Field of the Invention
The present invention relates to a coil component and a manufacturing method of the coil component, and particularly to a coil component that uses a drum core and a manufacturing method thereof.
Description of Related Art
In recent years, electronic components that are used in information terminal devices such as smartphones have been strongly required to be smaller in size and lower in height. Therefore, as for coil components such as pulse transformers, surface-mount coil components that use drum cores instead of toroidal cores have been frequently used. For example, Japanese Patent Application Laid-Open No. 2012-119568 discloses a step-up transformer of a surface-mount type that uses a drum core.

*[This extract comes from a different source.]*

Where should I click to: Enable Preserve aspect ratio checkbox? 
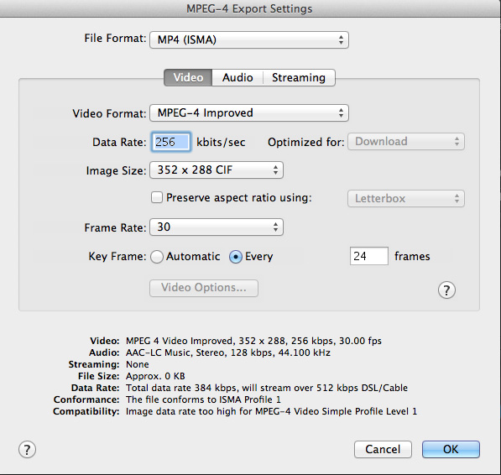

The coil components that use drum cores have been required to be even smaller in size and lower in height. The size of a winding core portion has been decreasing from year to year. In order to secure a required inductance, a coated conductive wire that is thinner in diameter needs to be used.
However, the coated conductive wire that is thin in diameter is low in dielectric strength voltage. Accordingly, coil components that need to insulate primary and secondary windings, such as pulse transformers, may be insufficient in dielectric strength voltage. In particular, if wires are connected to terminal electrodes by thermo-compression bonding or laser bonding, heat that is applied at the time of wire connection is conveyed via core material of the coated conductive wire, and the coating film would be degraded. Therefore, the problem is that the component is likely to be insufficient in dielectric strength voltage.

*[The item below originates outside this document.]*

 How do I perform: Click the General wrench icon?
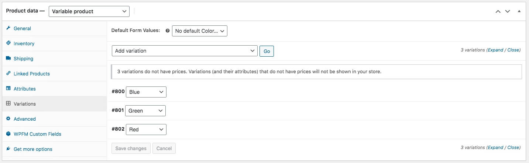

The inventors hereof have studied the use of conductive wires coated with resin having a low melting point in order to provide a coil component having a high dielectric breakdown voltage. This is because scars and cracks, if any, in the resin coating, can be filled with the resin when the coated conductive wire is heated. This prevents a decrease in the dielectric breakdown voltage of the coated conductive wire.
Our study reveals, however, that if the resin film is too thick, it applies a high stress on the conductive wire as it is cooled. Consequently, the conductor filaments are greatly displaced.
The moving of coated conductive wires used does not influence the basic property (e.g., inductance) of the coil component. However, the study of the inventors hereof shows that if the coated conductive wires move much, the dielectric breakdown voltage of the coated conductive wire will more decreases a little than otherwise. This is probably because the distance between any adjacent coated conductive wires becomes short at some positions as the coated conductive wires move, intensifying the electric field between the primary winding and the secondary winding.